Correspondence Related to the Painting

Although Van Gogh did not write a detailed letter specifically about this particular canvas, he frequently discussed his copies after Millet in letters to his brother Theo and to friends during this period. In a letter from Saint-Rémy he explained his reasons for turning to copying:

“I started making copies because it seemed to me that by doing so I could learn to understand Millet’s work better… and at the same time it gives me something to do that keeps my mind occupied.”

He also expressed a deeper artistic ambition in relation to Millet’s work. In another letter he wrote:

“I’d like to paint the pictures Millet did, but in colour – as Millet would have done if he had used colour himself.”

These comments show that Van Gogh saw the copies as both a personal discipline and a way of continuing a dialogue with an artist he considered a moral and artistic guide.

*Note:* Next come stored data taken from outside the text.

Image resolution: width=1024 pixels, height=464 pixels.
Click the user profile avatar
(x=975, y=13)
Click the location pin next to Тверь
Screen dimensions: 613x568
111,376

Artistic Context and Interpretation

This version of The Sower represents a different approach from the well-known 1888 painting now in the Kröller-Müller Museum. While the Arles version is bold, dynamic and highly personal in its use of colour and movement, the 1890 painting is more measured and respectful of Millet’s original composition. 

Van Gogh continued to see the sower as a powerful symbol – both of the cycle of nature and of the biblical parable in which the sower represents the spreading of spiritual truth. By returning to Millet’s subject during his time in the asylum, he reaffirmed his long-standing admiration for the older artist. The work can be understood as an act of homage as well as an attempt to find stability and meaning through painting at a difficult time in his life.

Materials, Dimensions, and Technique

The painting is executed in oil on canvas and measures 64 × 55 cm (25.2 × 21.7 in). Because it was made from black-and-white reproductions rather than from direct observation in the landscape, the brushwork is somewhat more controlled than in many of Van Gogh’s outdoor paintings. He nevertheless applied his characteristic broken brushstrokes and introduced colour where Millet’s original was monochromatic. The figure remains the clear focus of the composition, with the landscape serving as a supporting element rather than the dominant force seen in the 1888 version.

Provenance 

The painting was made in Saint-Rémy in January 1890. It later entered the important collection assembled by Helene Kröller-Müller, who had a particular interest in Van Gogh’s work. Today it belongs to the permanent collection of the Kröller-Müller Museum in Otterlo, the Netherlands. The museum holds one of the largest and most significant collections of Van Gogh’s paintings and drawings in the world, including several of his copies after Millet.